§ Passage provided:
Therefore, we will start with a basic usage example of which no variant is listed there and extend this example.
We are going to list the code to fetch the content of the “Web
service” page and render it as html. Note that to get a specific page,
you need to know its title.
If the page does not exist, a result with one empty page will be returned.
For ambiguous titles, the disambiguation page will be given too, so even
if you get a non-empty result, you still need to check it thoroughly.
String[] listOfTitleStrings = { "Web service" }; User user = new User("", "", "http://en.wikipedia.org/w/api.php"); user.login(); List<Page> listOfPages = user.queryContent(listOfTitleStrings); for (Page page : listOfPages) { WikiModel wikiModel = new WikiModel("${image}", "${title}"); String html = wikiModel.render(page.toString()); System.out.println(html); }
We are instantiating a user on the English wikipedia endpoint. Since we are only going to read, we can login anonymously.
We query the english Wikipedia for the specified titles and get one page as result in the listOfPages variable.
We then instantiate a WikiModel. This class will render the html and its
constructor parameters – imageBaseUrl and linkBaseUrl – determine where
the rendered images and links will point too. For example, if you want
these to point to local files, you would supply a local path. In the
example, I made it completely relative. In the official documentation,
these are “http://www.mywiki.com/wiki/${image}” and
“http://www.mywiki.com/wiki/${title}”, which you would use if you were
putting a Wikipedia copy at http://www.mywiki.com/wiki/.
We then render the page as html and print it out to the console.

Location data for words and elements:
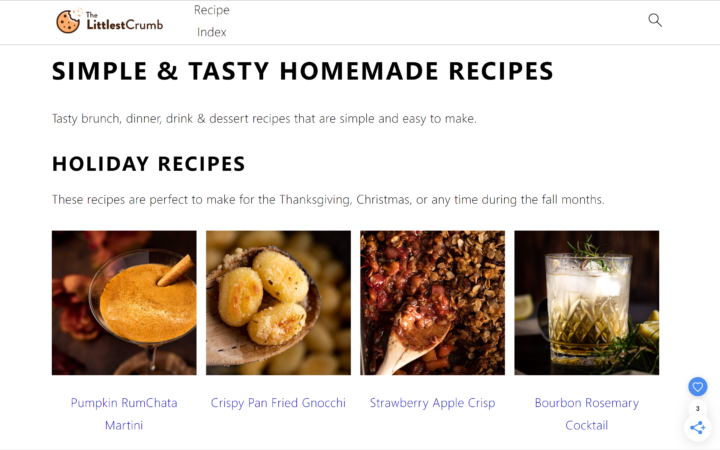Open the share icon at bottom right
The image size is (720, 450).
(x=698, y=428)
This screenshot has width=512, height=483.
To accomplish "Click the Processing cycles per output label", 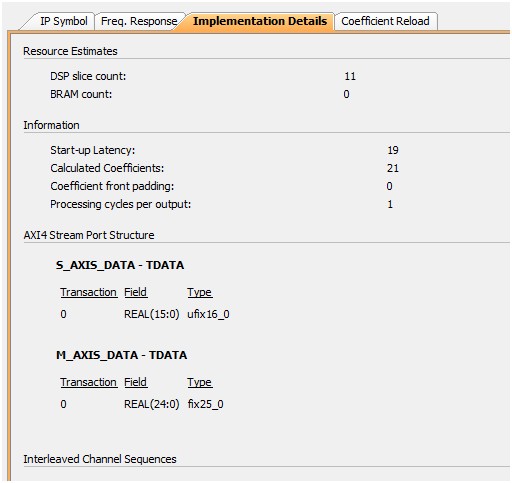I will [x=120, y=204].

==

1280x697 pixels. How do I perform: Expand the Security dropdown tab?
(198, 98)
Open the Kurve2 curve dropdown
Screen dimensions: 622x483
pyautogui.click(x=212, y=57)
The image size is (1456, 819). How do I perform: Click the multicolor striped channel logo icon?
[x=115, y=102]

---

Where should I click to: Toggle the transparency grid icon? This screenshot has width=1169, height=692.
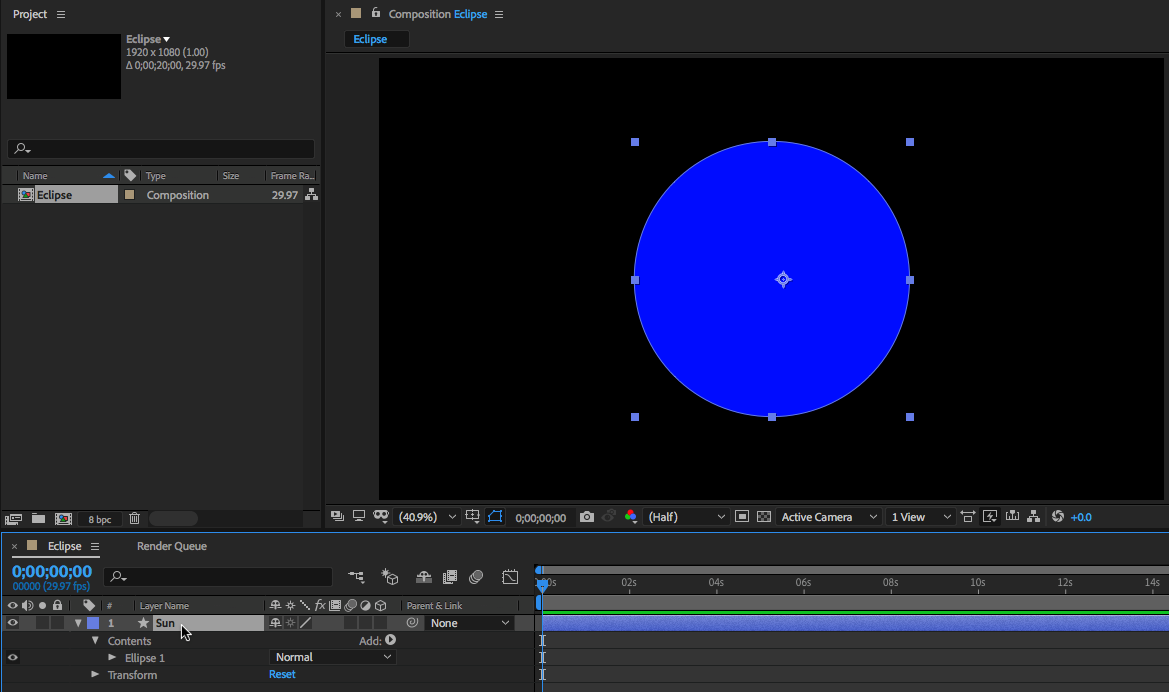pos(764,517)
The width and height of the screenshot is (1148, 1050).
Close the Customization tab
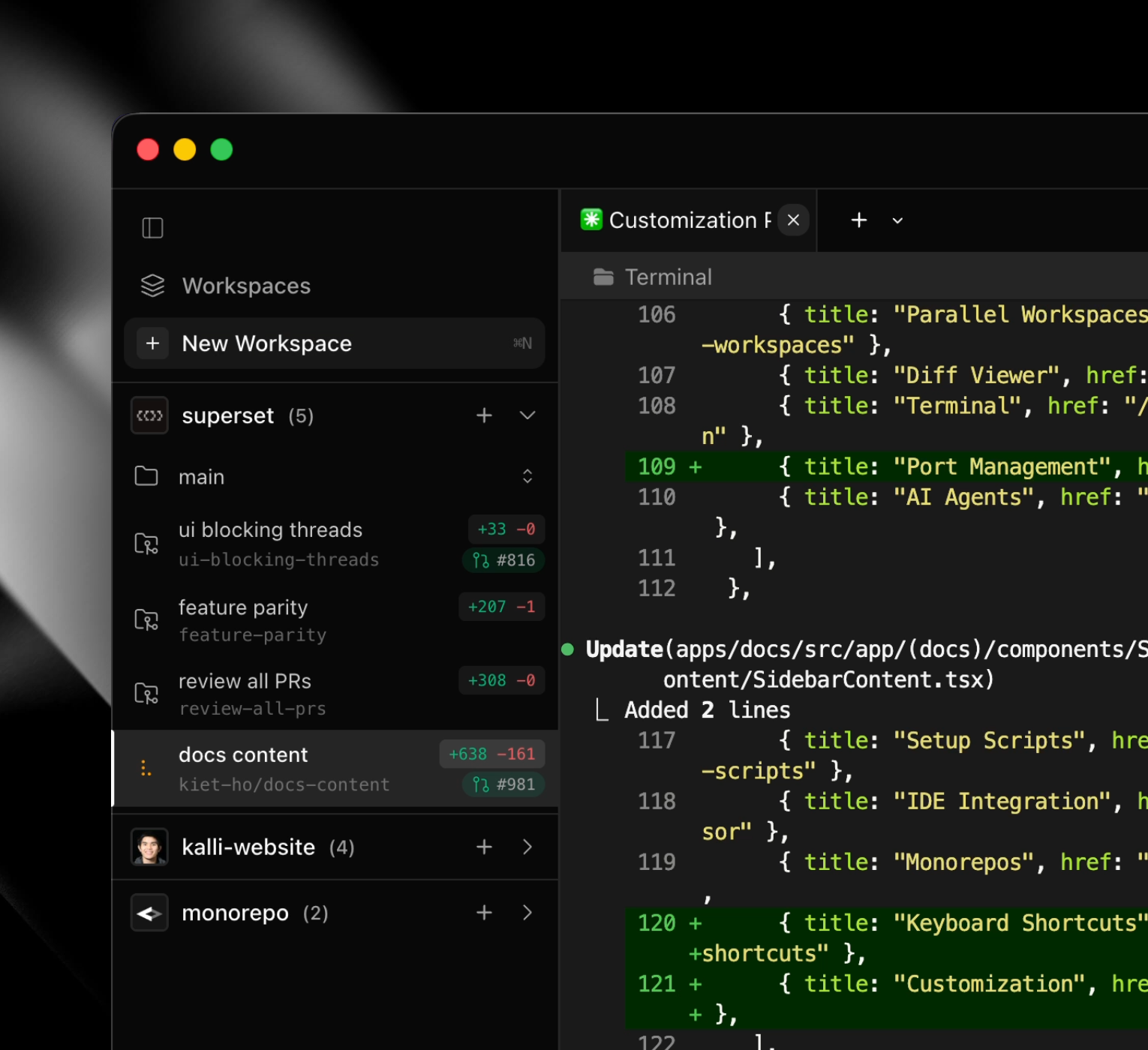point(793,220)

§ Problem:
Print, word for word, the part of the passage on rendering Wikipedia pages that opens with the words "We query the" and closes with "copy at http://www.mywiki.com/wiki/.".

§ Exercise solution:
We query the english Wikipedia for the specified titles and get one page as result in the listOfPages variable.
We then instantiate a WikiModel. This class will render the html and its
constructor parameters – imageBaseUrl and linkBaseUrl – determine where
the rendered images and links will point too. For example, if you want
these to point to local files, you would supply a local path. In the
example, I made it completely relative. In the official documentation,
these are “http://www.mywiki.com/wiki/${image}” and
“http://www.mywiki.com/wiki/${title}”, which you would use if you were
putting a Wikipedia copy at http://www.mywiki.com/wiki/.